__Obiettivo a__: Riscrivi l'elenco dalla riga con "Crinkle Crags - Long" fino alla fine dell'elenco, sostituendo "Stonethwaite" con "Seatoller" e lasciando invariato tutto il resto.

__Estratto del testo__:

Accadrà nel 1984 - 23 maggio - Alessandria - recensione


Una storia tra le storie di un libro senza tempo che, con una costruzione fantapolitica perfetta, rivela le aberrazioni di ogni totalitarismo e le tragiche conseguenze sul singolo colpevole di pensare. In “1984” il carattere dominante è l’oppressione, presente in ogni istante ed in ogni particolare, tale da anestetizzare qualsiasi naturalezza negli atti e qualsiasi slancio sentimentale. Il controllo, la paura e la soppressione di ogni caratteristica esteriore della personalità, come l’appiattimento di ogni rapporto umano, modificano le menti e le livellano ad un’ortodossia che equivale all’inconsapevolezza.  Fabrizio Pagella ed Edoardo Ribatto leggono, del capolavoro di Orwell, pagine scelte con una logica volta ad evidenziare la ripercussione, in una storia d’amore, della mancanza di libertà, in una società immaginata (ma ispirata a quella del socialismo staliniano) in cui il bispensiero esalta proprio come suprema libertà la schiavitù. Il semplice sfogo di un impulso diventa un atto politico, in quanto genuina espressione di umanità, e l’amore una scelta sovversiva da punire, in un mondo dove tutto deve essere odio e paura e dove non sono concessi sentimenti puri. La distopia di Orwell inserisce questa storia senza scampo nell’ineluttabilità generale della società e non vi è nulla di più sconfortante che un amore negato e annichilito. Tale è l’opera fagocitante, dal punto di vista psicologico, e tanto violenti e subdoli i metodi di rieducazione, che anche il ricordo del sentimento perisce e subentra il nulla affettivo. La drammaticità non si limita all’impossibilità di vivere in modo vero e libero, ma scaturisce dal plagio delle menti che, prima vive e dissenzienti, si riducono ad estensioni del bispensiero privo di significato espresso nell’ altrettanto insignificante neolingua.

__Dati di ingresso__:

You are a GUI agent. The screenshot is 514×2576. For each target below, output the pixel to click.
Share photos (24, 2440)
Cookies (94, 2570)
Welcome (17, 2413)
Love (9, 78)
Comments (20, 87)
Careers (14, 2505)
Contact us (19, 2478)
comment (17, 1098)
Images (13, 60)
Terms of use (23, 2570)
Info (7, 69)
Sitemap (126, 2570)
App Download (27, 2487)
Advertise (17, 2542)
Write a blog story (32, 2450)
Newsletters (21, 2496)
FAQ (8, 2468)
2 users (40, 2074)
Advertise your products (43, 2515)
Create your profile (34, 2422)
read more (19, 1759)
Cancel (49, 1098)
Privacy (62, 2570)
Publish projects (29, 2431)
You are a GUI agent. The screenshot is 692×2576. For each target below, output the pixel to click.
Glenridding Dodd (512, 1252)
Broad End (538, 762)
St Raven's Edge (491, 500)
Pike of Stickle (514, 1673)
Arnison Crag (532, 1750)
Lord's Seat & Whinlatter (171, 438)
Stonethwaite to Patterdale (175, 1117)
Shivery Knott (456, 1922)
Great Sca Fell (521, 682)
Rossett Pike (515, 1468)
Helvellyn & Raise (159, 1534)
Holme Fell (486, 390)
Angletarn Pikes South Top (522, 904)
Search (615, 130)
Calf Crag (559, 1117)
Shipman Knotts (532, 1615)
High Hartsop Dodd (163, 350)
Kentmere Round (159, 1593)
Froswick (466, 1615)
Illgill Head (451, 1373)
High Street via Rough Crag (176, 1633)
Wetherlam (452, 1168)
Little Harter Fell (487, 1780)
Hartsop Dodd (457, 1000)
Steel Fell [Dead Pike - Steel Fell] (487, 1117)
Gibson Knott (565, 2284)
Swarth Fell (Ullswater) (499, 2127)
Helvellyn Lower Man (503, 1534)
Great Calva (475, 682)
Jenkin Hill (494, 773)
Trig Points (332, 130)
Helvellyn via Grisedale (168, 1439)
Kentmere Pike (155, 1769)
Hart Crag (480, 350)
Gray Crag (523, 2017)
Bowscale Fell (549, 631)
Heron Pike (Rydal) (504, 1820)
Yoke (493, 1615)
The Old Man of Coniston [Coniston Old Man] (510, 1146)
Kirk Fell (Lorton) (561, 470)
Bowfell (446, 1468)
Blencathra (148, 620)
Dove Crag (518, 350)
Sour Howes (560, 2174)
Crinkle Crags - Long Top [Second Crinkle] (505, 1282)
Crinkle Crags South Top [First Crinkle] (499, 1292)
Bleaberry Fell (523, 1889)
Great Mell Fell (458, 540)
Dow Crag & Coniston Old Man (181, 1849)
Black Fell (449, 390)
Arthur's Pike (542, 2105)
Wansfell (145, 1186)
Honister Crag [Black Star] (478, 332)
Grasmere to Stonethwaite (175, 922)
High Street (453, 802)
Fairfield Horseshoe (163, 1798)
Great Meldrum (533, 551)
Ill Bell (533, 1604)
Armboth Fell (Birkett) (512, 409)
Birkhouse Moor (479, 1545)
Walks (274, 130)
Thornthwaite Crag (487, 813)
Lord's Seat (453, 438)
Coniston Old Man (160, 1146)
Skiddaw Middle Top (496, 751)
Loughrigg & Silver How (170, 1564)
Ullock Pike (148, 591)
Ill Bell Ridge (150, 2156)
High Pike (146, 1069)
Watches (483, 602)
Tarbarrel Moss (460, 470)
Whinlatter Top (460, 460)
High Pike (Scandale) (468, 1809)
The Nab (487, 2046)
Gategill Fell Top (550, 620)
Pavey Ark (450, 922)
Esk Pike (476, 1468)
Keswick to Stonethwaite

__Obiettivo b__: Secondo la recensione, chi legge le pagine scelte del capolavoro di Orwell?

__Risposta a__:
Crinkle Crags - Long Top [Second Crinkle] (505, 1282)
Crinkle Crags South Top [First Crinkle] (499, 1292)
Bleaberry Fell (523, 1889)
Great Mell Fell (458, 540)
Dow Crag & Coniston Old Man (181, 1849)
Black Fell (449, 390)
Arthur's Pike (542, 2105)
Wansfell (145, 1186)
Honister Crag [Black Star] (478, 332)
Grasmere to Seatoller (175, 922)
High Street (453, 802)
Fairfield Horseshoe (163, 1798)
Great Meldrum (533, 551)
Ill Bell (533, 1604)
Armboth Fell (Birkett) (512, 409)
Birkhouse Moor (479, 1545)
Walks (274, 130)
Thornthwaite Crag (487, 813)
Lord's Seat (453, 438)
Coniston Old Man (160, 1146)
Skiddaw Middle Top (496, 751)
Loughrigg & Silver How (170, 1564)
Ullock Pike (148, 591)
Ill Bell Ridge (150, 2156)
High Pike (146, 1069)
Watches (483, 602)
Tarbarrel Moss (460, 470)
Whinlatter Top (460, 460)
High Pike (Scandale) (468, 1809)
The Nab (487, 2046)
Gategill Fell Top (550, 620)
Pavey Ark (450, 922)
Esk Pike (476, 1468)
Keswick to Seatoller

__Risposta b__: Fabrizio Pagella ed Edoardo Ribatto.